** INPUT FOR THIS TASK **
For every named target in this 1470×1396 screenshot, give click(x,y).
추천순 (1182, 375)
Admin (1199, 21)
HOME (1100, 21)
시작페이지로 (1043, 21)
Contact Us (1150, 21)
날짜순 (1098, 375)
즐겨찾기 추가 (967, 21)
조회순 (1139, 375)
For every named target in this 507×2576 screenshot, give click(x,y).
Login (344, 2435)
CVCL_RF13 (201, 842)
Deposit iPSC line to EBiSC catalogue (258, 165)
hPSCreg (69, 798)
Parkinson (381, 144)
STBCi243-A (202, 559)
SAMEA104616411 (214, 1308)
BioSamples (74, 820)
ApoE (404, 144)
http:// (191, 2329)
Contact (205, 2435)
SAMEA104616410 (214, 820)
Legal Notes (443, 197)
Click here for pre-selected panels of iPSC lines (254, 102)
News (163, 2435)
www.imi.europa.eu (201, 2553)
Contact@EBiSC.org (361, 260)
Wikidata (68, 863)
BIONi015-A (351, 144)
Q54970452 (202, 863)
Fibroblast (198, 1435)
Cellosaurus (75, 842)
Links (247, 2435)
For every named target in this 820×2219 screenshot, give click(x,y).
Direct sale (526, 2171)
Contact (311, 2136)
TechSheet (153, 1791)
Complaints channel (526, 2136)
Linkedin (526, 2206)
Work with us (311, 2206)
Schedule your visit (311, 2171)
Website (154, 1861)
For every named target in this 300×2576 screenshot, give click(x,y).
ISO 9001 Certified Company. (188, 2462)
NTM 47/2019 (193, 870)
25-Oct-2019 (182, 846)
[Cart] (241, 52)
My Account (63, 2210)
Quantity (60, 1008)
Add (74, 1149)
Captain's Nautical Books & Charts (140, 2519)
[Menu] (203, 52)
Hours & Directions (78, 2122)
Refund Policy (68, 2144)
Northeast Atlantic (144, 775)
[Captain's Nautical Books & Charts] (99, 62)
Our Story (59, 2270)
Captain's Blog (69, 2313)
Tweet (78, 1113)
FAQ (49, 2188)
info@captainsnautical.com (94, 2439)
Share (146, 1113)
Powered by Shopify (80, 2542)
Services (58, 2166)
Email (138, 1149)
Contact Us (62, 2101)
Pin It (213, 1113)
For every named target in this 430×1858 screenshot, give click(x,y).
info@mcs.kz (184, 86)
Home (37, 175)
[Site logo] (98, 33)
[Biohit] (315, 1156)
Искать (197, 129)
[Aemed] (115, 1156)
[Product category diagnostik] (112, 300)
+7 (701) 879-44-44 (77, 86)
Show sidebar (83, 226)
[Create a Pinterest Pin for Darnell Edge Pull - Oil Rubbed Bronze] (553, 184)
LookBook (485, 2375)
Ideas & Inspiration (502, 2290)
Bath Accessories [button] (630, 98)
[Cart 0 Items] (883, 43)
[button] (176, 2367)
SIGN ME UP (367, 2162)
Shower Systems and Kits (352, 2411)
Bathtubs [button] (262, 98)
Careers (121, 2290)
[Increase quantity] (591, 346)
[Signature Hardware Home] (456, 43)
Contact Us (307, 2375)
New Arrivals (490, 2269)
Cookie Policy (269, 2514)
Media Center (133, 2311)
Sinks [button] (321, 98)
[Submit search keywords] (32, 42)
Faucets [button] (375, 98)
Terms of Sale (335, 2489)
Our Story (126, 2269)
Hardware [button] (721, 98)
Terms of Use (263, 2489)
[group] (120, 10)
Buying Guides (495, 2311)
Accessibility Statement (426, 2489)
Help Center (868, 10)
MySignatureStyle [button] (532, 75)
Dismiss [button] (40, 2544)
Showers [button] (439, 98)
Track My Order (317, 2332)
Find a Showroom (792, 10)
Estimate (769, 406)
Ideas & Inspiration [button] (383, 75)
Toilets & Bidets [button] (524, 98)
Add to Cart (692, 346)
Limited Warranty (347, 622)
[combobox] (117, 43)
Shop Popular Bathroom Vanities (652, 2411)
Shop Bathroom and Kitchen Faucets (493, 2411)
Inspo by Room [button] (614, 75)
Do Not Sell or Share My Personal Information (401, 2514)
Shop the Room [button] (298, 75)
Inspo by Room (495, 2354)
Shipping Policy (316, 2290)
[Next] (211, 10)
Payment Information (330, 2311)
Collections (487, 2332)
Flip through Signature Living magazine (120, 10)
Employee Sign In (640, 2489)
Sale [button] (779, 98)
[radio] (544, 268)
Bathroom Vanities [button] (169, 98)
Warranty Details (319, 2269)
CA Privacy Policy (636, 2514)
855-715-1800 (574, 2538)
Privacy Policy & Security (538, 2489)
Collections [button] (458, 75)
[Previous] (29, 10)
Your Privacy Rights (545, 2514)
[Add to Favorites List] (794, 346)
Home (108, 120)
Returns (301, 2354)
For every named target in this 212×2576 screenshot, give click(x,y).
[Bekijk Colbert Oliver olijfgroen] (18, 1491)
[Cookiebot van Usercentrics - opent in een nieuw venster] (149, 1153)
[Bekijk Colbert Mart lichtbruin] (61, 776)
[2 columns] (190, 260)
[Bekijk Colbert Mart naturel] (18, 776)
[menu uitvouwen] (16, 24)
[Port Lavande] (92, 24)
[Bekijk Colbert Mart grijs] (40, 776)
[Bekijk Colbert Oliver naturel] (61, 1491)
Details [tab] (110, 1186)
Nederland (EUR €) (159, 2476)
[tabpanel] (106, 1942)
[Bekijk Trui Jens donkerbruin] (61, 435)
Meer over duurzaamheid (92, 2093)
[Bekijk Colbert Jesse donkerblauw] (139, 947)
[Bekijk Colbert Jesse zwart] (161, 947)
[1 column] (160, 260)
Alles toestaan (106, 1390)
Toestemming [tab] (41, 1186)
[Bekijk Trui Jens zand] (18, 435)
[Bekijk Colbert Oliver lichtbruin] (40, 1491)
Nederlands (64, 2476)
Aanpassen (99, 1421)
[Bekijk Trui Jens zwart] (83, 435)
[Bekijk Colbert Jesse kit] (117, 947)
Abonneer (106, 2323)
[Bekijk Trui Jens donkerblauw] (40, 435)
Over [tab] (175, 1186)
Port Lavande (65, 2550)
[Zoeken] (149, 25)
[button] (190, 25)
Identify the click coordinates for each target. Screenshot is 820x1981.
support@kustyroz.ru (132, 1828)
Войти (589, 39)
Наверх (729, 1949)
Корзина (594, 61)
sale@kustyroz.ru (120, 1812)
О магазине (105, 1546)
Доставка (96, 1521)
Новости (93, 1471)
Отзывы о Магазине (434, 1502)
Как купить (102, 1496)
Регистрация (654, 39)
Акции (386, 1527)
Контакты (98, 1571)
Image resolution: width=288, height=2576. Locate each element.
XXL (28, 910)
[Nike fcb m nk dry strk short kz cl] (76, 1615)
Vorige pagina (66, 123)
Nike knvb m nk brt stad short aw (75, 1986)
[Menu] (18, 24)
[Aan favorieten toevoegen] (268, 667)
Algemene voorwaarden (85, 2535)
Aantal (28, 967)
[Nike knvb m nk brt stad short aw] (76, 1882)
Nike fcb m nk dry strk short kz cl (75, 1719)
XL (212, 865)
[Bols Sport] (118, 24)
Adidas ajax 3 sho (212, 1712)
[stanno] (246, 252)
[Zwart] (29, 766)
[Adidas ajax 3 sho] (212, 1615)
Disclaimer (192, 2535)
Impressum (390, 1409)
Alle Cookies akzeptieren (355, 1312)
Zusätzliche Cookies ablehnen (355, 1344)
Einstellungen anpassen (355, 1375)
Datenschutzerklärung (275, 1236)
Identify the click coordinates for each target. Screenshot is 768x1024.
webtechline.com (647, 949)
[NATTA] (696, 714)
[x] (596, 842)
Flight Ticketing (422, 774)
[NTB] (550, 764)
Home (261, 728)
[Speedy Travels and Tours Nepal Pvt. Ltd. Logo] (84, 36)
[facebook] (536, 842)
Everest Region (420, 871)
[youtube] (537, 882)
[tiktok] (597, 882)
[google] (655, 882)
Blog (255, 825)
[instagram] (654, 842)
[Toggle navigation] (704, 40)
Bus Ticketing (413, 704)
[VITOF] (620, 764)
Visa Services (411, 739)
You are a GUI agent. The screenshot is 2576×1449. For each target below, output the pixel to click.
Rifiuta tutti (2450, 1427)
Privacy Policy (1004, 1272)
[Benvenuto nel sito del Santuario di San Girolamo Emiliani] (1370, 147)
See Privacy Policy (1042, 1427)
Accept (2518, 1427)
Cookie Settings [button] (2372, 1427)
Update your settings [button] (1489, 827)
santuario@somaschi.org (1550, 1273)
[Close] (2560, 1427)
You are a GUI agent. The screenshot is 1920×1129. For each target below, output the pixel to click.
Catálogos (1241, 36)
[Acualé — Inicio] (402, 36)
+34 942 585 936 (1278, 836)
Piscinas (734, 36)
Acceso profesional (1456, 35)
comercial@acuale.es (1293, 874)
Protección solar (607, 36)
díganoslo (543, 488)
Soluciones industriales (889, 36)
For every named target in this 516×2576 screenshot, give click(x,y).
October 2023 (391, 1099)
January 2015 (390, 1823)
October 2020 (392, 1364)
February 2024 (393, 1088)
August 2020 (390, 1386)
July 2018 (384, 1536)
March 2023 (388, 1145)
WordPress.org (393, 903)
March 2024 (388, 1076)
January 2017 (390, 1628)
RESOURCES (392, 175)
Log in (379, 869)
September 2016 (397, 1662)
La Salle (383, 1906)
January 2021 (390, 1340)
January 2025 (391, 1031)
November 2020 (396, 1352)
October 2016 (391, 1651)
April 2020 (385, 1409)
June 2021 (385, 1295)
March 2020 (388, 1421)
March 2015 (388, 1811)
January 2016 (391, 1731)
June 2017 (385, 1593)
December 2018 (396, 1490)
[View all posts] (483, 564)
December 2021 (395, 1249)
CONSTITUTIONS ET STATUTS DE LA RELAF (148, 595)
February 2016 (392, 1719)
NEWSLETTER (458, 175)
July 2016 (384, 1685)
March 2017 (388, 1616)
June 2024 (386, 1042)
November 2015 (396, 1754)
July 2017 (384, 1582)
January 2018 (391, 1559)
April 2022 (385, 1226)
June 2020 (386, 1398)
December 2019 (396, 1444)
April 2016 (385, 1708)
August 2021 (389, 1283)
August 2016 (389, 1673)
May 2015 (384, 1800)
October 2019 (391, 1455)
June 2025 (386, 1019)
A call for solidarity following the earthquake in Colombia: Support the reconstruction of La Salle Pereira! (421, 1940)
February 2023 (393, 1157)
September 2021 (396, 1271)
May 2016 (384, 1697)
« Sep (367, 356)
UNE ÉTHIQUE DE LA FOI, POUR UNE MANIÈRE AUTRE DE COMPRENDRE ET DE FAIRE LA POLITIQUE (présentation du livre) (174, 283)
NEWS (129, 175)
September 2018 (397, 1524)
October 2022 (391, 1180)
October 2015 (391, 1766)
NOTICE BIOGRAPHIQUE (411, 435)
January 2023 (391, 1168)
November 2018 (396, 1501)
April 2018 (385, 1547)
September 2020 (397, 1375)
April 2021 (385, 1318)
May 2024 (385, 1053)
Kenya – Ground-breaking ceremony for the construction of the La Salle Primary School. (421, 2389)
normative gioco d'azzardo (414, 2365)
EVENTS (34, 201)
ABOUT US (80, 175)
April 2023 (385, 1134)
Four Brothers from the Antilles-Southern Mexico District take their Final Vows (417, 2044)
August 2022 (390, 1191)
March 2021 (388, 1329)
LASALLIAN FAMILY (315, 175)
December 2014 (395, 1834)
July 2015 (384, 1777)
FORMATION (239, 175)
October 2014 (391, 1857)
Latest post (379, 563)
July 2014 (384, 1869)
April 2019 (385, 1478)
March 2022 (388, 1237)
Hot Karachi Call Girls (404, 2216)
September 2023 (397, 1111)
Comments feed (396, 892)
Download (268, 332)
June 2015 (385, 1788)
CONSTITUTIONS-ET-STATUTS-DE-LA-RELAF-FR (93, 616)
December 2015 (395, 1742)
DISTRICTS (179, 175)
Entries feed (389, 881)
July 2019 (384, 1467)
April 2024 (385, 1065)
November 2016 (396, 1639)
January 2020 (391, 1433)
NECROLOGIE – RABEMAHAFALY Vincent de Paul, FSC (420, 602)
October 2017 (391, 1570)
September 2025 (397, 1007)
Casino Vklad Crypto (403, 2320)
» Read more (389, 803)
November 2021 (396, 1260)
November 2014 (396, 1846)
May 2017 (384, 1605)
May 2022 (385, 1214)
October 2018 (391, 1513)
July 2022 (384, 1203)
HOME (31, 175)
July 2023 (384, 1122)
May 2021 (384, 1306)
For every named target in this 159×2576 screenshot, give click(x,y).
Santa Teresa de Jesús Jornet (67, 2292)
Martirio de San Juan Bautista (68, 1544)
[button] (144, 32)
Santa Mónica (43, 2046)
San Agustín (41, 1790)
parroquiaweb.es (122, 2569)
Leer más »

** PROBLEM DETAILS **
Extract the lines of the preceding material that run from the line with "June 2025 (386, 1019)" through the line with "July 2015 (384, 1777)", inclusive, reproducing them exactly and adding nothing.

** WRITTEN SOLUTION **
June 2025 (386, 1019)
A call for solidarity following the earthquake in Colombia: Support the reconstruction of La Salle Pereira! (421, 1940)
February 2023 (393, 1157)
September 2021 (396, 1271)
May 2016 (384, 1697)
« Sep (367, 356)
UNE ÉTHIQUE DE LA FOI, POUR UNE MANIÈRE AUTRE DE COMPRENDRE ET DE FAIRE LA POLITIQUE (présentation du livre) (174, 283)
NEWS (129, 175)
September 2018 (397, 1524)
October 2022 (391, 1180)
October 2015 (391, 1766)
NOTICE BIOGRAPHIQUE (411, 435)
January 2023 (391, 1168)
November 2018 (396, 1501)
April 2018 (385, 1547)
September 2020 (397, 1375)
April 2021 (385, 1318)
May 2024 (385, 1053)
Kenya – Ground-breaking ceremony for the construction of the La Salle Primary School. (421, 2389)
normative gioco d'azzardo (414, 2365)
EVENTS (34, 201)
ABOUT US (80, 175)
April 2023 (385, 1134)
Four Brothers from the Antilles-Southern Mexico District take their Final Vows (417, 2044)
August 2022 (390, 1191)
March 2021 (388, 1329)
LASALLIAN FAMILY (315, 175)
December 2014 (395, 1834)
July 2015 (384, 1777)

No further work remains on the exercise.